Ask HN: CMS for NGO? - anononom
My team is considering a bid for developing a site for a large US based NGO. We&#x27;ve worked on large CMS build-outs before using Drupal but aren&#x27;t really excited about using it again. We recently built a large site using the WordPress REST API consumed by a Nodejs front-end and were pleasantly surprised with process and results. It provided the client with a consistent interface for editing content and us with decent, modern, testable front-end tooling. Curious to hear fellow HN readers experiences with this domain &amp; similar tooling.<p>Also worth mentioning, I poked around the 18f.gsa.gov site to see if there were any similar projects but didn&#x27;t see anything. I saw a reference to Federalist but no links. From the description it sounds Jekyll-esqe so might not be flexible enough for our needs.
======
jeremiak
Hey there, cool that you found Federalist! There's a blog post we wrote when
releasing it that might be helpful:
[https://18f.gsa.gov/2015/09/15/federalist-platform-
launch/](https://18f.gsa.gov/2015/09/15/federalist-platform-launch/) \- You
can find the homepage at
[https://federalist.18f.gov](https://federalist.18f.gov), but the majority of
the application is behind authentication so that might be only so useful.

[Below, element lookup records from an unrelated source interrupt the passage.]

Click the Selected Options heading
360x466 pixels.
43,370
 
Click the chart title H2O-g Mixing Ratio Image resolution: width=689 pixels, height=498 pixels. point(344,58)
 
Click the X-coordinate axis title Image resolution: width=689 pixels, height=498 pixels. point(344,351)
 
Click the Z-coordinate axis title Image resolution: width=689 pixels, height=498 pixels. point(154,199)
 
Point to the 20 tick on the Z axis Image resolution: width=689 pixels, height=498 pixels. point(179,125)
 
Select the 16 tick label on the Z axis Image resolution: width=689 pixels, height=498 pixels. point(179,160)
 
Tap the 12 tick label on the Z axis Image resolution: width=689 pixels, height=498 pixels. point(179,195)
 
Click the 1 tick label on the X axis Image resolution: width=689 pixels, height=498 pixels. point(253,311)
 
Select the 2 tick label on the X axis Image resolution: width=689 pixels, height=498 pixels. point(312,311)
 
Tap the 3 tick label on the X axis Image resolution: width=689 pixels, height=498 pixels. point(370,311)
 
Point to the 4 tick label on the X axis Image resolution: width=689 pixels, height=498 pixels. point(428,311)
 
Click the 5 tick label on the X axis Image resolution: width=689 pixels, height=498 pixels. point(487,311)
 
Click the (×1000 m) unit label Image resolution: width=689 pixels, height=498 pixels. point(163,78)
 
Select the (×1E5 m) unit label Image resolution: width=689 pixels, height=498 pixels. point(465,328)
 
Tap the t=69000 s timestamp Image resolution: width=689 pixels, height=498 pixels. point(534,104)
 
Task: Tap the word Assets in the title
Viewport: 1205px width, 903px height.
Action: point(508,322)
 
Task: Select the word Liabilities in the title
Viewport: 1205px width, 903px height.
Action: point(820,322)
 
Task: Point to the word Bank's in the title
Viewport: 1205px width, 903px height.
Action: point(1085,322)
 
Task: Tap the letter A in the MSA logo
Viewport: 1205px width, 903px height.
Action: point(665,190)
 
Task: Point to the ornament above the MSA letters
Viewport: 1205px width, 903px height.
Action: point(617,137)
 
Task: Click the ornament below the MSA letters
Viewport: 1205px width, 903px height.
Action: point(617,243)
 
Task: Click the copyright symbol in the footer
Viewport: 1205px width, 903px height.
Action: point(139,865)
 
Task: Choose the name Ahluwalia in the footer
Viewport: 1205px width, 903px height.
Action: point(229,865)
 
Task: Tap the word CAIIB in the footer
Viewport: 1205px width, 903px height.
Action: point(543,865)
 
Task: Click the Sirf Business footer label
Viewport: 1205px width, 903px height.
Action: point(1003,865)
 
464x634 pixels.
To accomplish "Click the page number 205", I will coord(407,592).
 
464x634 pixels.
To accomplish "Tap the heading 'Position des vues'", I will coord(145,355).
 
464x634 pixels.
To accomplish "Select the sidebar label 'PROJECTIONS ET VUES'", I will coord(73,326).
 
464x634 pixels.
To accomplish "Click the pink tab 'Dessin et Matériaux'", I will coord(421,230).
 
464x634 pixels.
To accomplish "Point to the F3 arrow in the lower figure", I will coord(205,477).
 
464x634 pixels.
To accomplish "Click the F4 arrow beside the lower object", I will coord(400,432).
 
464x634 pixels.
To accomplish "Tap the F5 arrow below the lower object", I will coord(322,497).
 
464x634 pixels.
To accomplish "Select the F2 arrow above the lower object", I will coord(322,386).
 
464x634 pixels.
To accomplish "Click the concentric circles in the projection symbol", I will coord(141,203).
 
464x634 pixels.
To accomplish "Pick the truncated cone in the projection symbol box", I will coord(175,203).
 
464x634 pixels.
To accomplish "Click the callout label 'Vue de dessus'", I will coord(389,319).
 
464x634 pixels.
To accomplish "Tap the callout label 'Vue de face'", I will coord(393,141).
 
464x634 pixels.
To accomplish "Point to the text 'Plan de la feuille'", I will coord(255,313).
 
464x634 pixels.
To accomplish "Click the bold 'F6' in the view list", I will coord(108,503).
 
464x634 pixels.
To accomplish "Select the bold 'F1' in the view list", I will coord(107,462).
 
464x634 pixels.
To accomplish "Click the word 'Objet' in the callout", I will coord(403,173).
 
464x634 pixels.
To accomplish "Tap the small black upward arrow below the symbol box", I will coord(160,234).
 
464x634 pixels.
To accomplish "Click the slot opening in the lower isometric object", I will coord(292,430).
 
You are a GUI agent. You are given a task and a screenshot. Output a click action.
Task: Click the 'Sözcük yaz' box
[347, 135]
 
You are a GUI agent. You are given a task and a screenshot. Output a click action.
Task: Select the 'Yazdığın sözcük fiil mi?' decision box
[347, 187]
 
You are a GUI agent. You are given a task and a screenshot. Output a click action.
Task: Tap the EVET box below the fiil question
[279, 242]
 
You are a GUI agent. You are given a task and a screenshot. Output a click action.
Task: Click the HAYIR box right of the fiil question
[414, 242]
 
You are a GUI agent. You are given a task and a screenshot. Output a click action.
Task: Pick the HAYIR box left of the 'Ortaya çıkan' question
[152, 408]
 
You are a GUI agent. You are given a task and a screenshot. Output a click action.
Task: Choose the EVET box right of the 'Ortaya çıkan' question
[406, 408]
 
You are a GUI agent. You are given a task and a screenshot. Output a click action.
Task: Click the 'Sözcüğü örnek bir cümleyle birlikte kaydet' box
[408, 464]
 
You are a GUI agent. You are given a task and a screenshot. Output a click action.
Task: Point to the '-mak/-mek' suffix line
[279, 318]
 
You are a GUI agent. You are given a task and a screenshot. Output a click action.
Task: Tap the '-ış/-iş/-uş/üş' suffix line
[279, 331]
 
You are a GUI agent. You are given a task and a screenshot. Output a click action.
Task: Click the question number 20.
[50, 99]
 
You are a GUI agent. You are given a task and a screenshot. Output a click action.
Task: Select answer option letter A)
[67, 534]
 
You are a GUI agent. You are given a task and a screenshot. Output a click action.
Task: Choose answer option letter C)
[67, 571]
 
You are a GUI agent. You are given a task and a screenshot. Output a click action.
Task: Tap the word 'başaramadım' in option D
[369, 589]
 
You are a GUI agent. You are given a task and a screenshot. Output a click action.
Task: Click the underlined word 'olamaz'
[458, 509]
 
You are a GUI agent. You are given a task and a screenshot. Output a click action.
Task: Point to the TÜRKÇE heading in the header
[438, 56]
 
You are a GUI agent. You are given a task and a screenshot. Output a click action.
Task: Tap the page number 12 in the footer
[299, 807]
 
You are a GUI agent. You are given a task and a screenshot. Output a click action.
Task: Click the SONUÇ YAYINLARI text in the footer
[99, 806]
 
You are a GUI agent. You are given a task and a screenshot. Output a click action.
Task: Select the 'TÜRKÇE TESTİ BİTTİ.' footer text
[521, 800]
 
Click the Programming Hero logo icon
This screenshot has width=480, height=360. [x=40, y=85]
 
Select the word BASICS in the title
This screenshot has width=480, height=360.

For background, Federalist is tooling wrapped around Jekyll, AWS and Github so
that it feels like a CMS but you are actually editing a static site. In
building many Jekyll sites for our partner agencies (and for ourself as the
18F site is a Jekyll site) we found that the process of using and maintaining
a Jekyll site was very technical and required a great deal of context. So we
built Federalist to reduce the friction of using static sites.

It automates the following: * Setting up webhooks on the Github repository to
be notified of any changes * Building the site when it receives notifications
of a change and then pushing the site to an S3 bucket

On top of that it provides an editing interface for non-technical folks to
keep content up to date.

As always, its about tradeoffs and if the WordPress API route is working well
for you, I think that's a good one and I've personally heard a lot of great
things about the new API and consuming it with a smaller JS app/front end.
Personally, I prefer to work with static sites so that I don't have to concern
myself with database availability or stability as a single point of failure
for the site.

If you're looking for more information, I invite you to join our public slack
at [https://chat.18f.gov](https://chat.18f.gov) and entering the "federalist-
public" room. Hopefully see you there!

------
exolymph
In my opinion, WordPress > Drupal.